Can you tell us more about the Small Island Big Song musicians? This is not a band with fixed components, right?

Tim Cole: “The musicians in this project come and go, we have 33 professional artists with important careers who contributed to the album, but there are also seniors, community groups who participate in the project only as guest musicians because we don't want to drag them into the music industry. We want to take on tour with us for concerts and festivals only those who are willing to leave the tranquility of their land and embrace such a stressful journey.”

How is a song created for this project? There is no main language, is there?

Tim Cole: “As a music producer I don't play any instruments but I'm constantly surrounded by musicians, so our approach was to go to their islands and record these songs that represent their cultural heritage, going to places that have meaning for them. The songs resonate greatly with the land of origin, recorded in nature, played on instruments that belong to that land, in the language that originated from that land.

The Small Island Big Song musicians carry musical legacies that go back to the breath of their home islands, they all sing in their own languages all of which share elements of this large linguistic group Austronesian headed to Taiwan.”

What about future concerts? Are you and Bao Bao planning a tour?

Tim Cole: “Our goal now is to tour the group of musicians who came with us to play at Rudolstadt Festival in Germany, we have already been to North America, we have passed through Asia, and finally we have arrived in Europe. Our goal next year is to bring these musicians back to their islands and other places in that vast region, so record songs as a group this time and be guided into a spontaneous relationship with nature through the musical-cultural narratives of those places , and then bring that material to major festivals around the world.”

How did all these musicians prepare to play together at the Rudolstadt Festival in Germany?

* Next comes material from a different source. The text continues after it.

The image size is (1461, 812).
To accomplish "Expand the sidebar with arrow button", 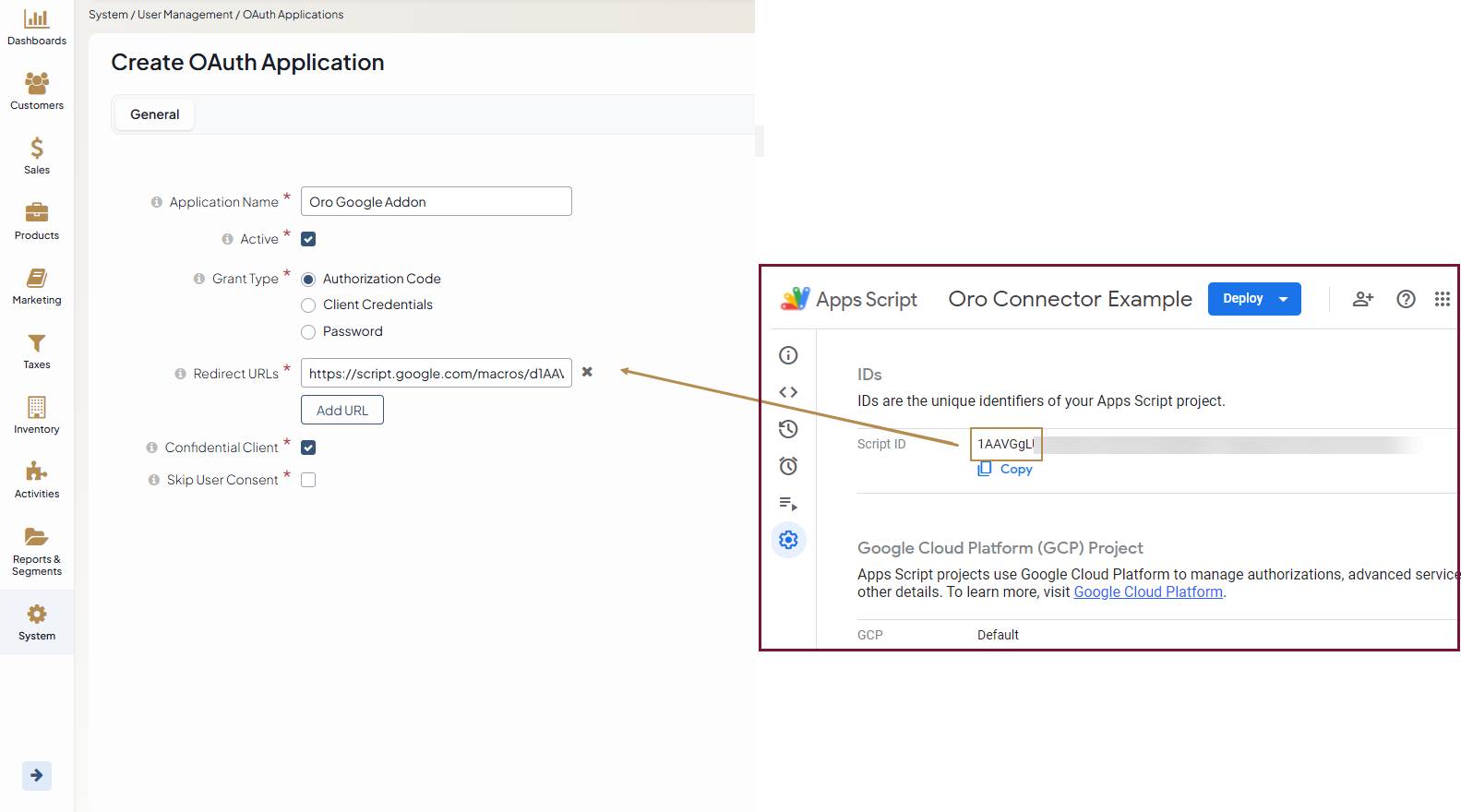I will [37, 775].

Bao Bao: “This is our second time back to Europe, and the Staff of this Festival was very kind to us, they gave us 4 extra days to get there earlier, get all the band together, and rehearse. Most bands usually rehearse in their garage and then go on tour, for us instead the tour represents how we can reunite with this family of musicians scattered across the ocean and come together all together, because clearly everyone comes from very different places.

I think touring has another level of meaning for us, I still remember the moments before our first show: we had 5 musicians from different islands at the time, not all of them spoke English but they all sat in a circle and started counting together one to ten in their different indigenous languages ​​as they looked at each other. In this way they realized they shared the same way of calling those numbers and that many other words were also the same, such as the names of various musical instruments.

That was the most special moment for us. This time we have 9 musicians from 7 different islands and every day the band members chat with each other discovering common words between their different languages: today we say this is Taiwan, this is New Zealand, this is Hawaii, but all these borders were drawn by the colonizing nations, first there was another story, they were one population. And that's another story we hope to tell."